Work instructions: Rewrite the rows below with "Goal" in place of every "Task", leaving all else untouched and the pictures out.

Data for this exercise:
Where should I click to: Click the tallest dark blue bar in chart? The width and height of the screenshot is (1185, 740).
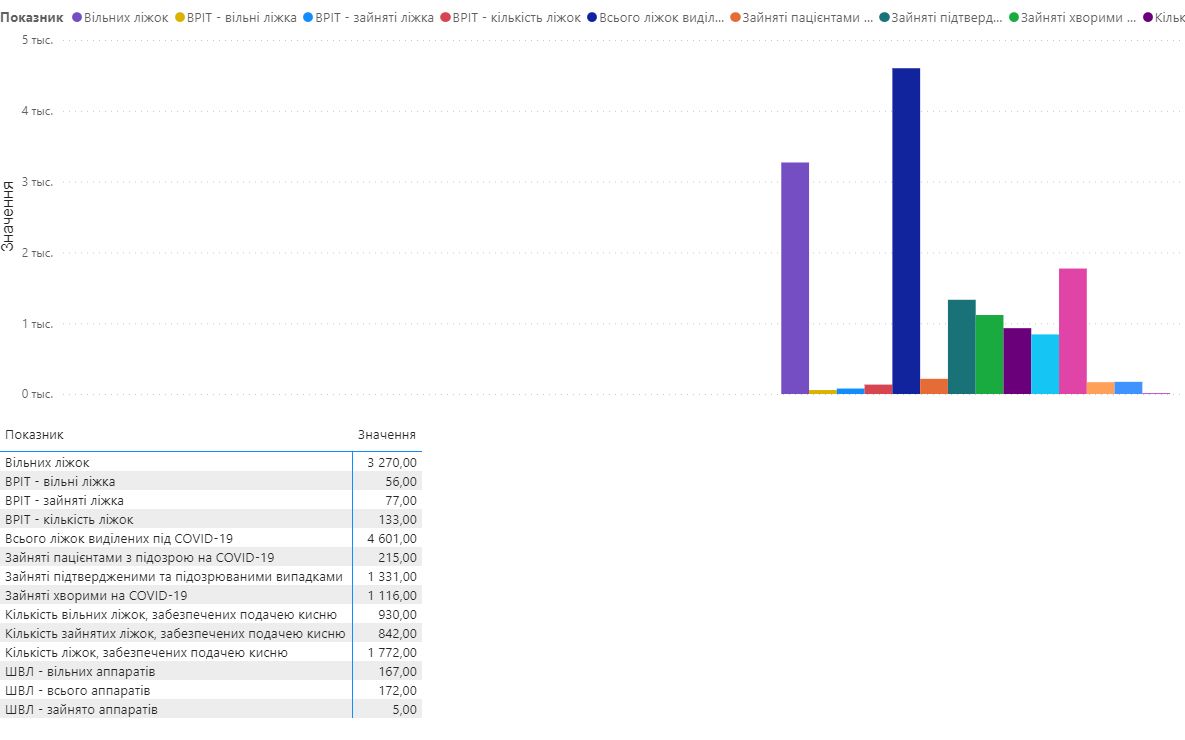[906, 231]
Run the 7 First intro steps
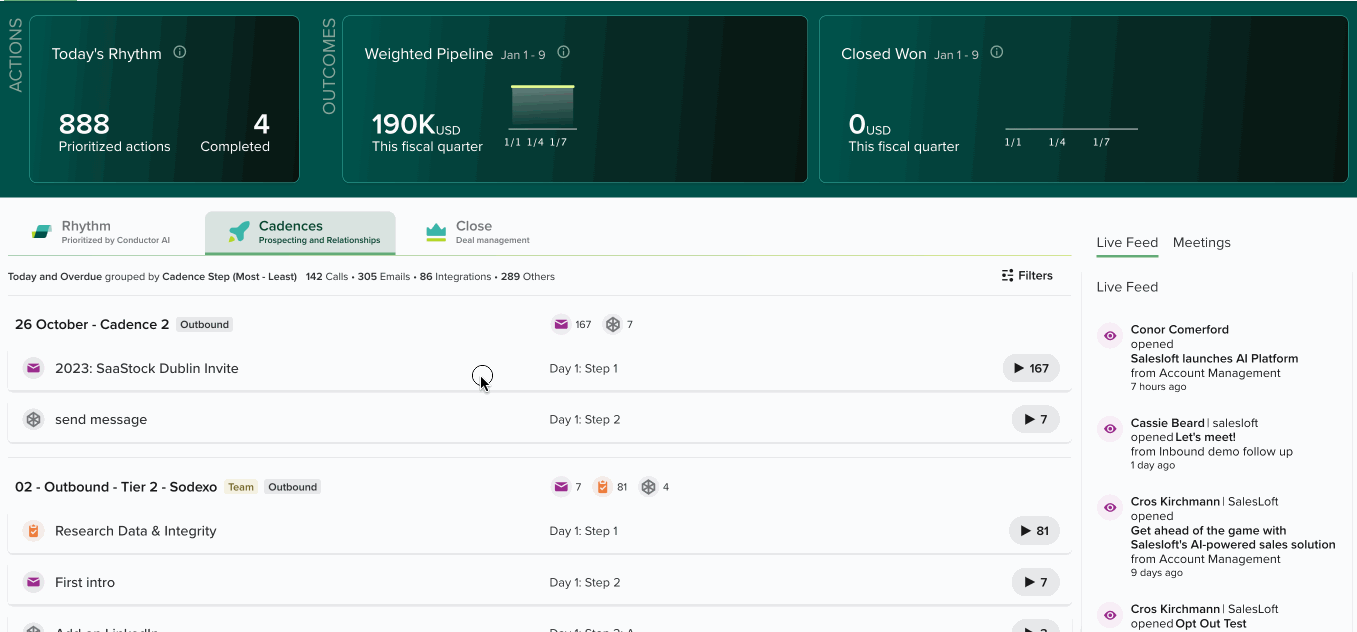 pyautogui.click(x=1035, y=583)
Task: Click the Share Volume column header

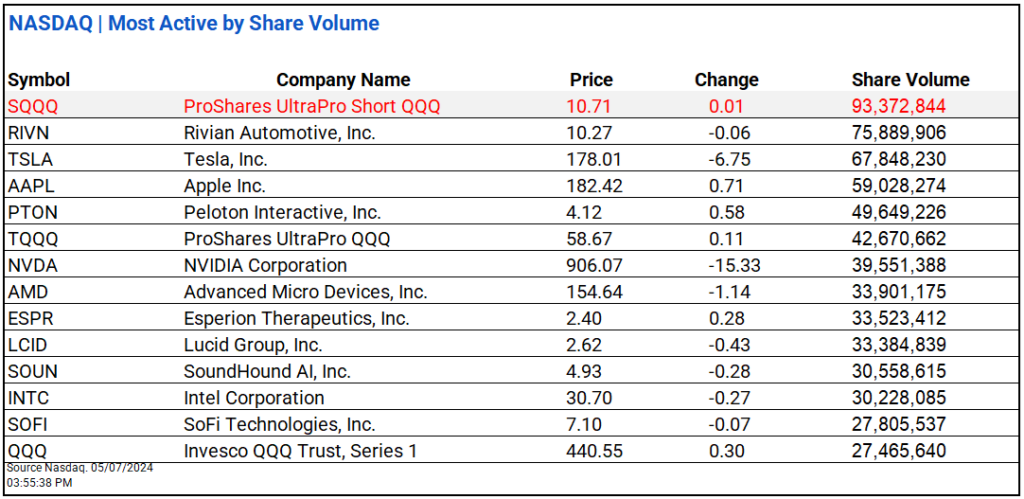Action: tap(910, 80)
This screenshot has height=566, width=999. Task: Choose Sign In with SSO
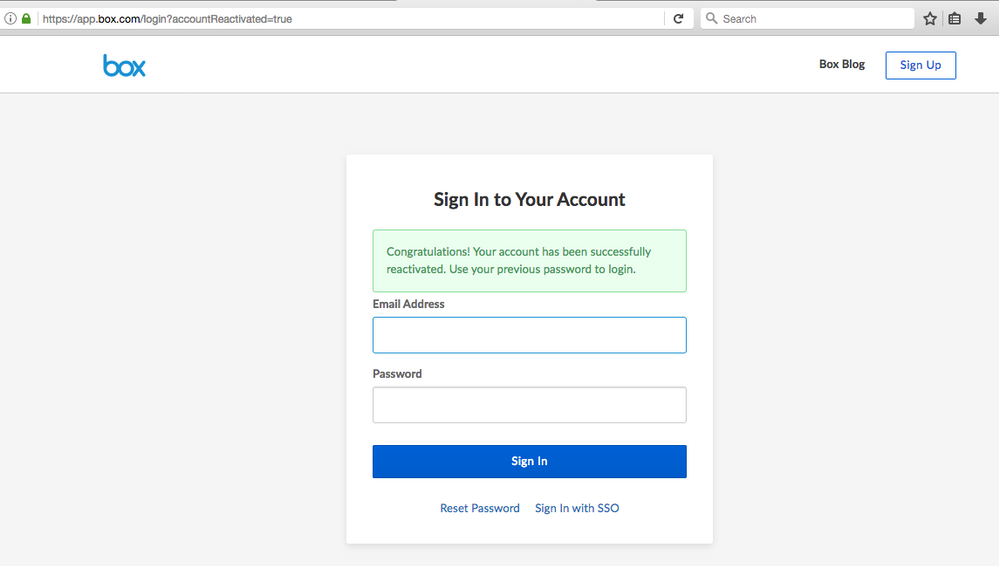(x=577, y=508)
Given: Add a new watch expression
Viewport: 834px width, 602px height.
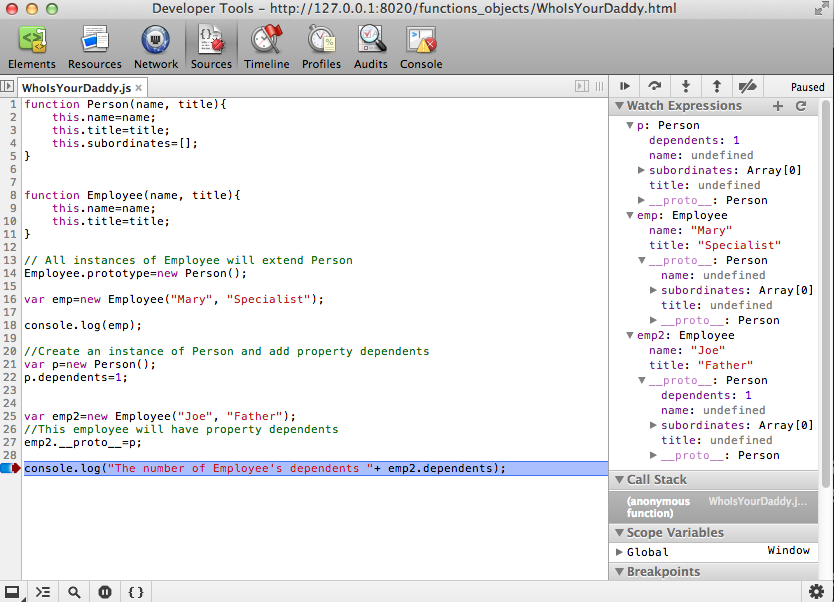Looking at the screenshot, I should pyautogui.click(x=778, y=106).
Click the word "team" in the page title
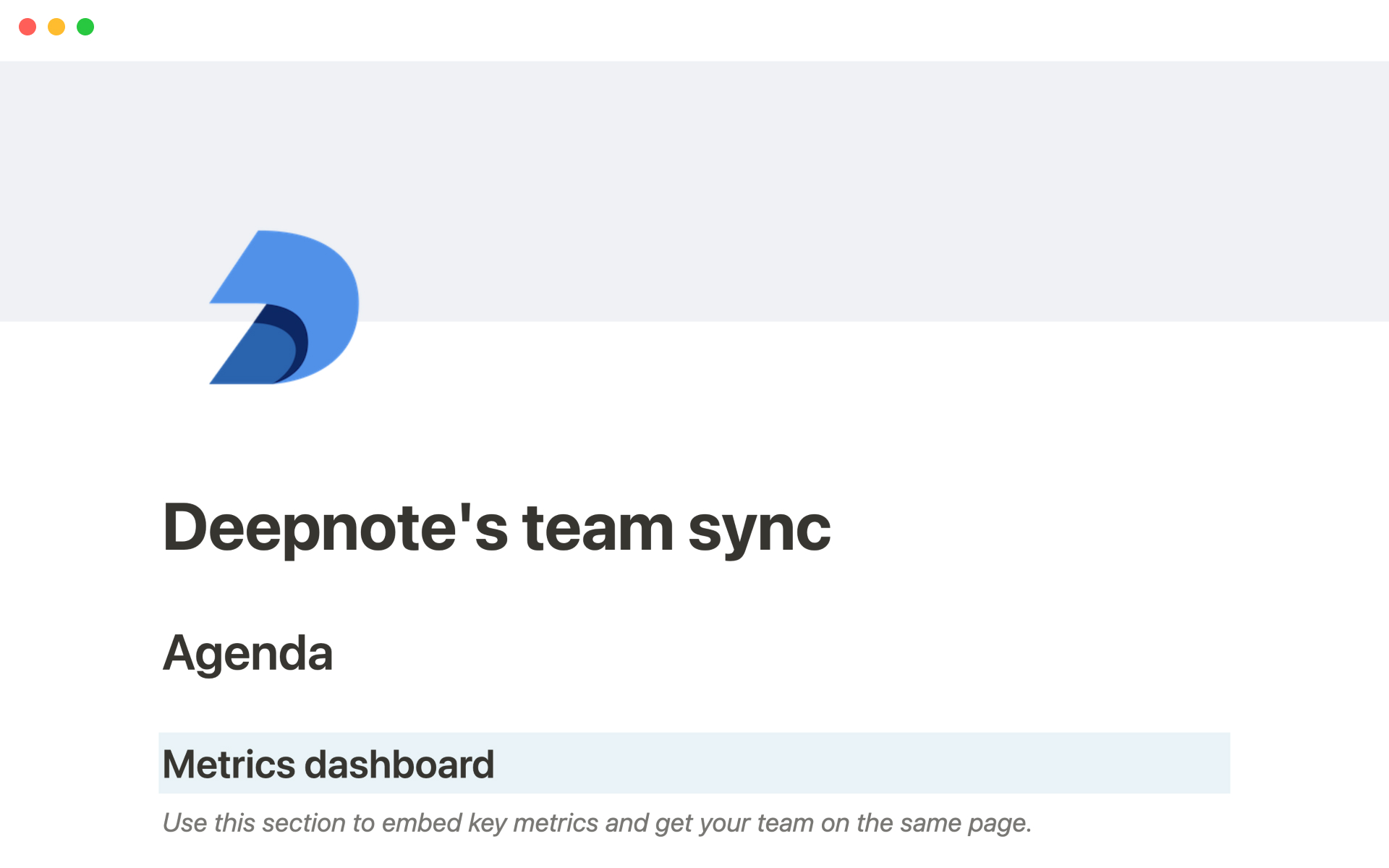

Solution for this exercise:
Where should I click to: Click the tallest dark blue bar in chart? The width and height of the screenshot is (1185, 740).
[906, 231]
Run the 7 First intro steps
 pyautogui.click(x=1035, y=583)
Goal: Click the Share Volume column header

Action: tap(910, 80)
This screenshot has height=566, width=999. Goal: Choose Sign In with SSO
(x=577, y=508)
Given: Add a new watch expression
Viewport: 834px width, 602px height.
Looking at the screenshot, I should pyautogui.click(x=778, y=106).
Click the word "team" in the page title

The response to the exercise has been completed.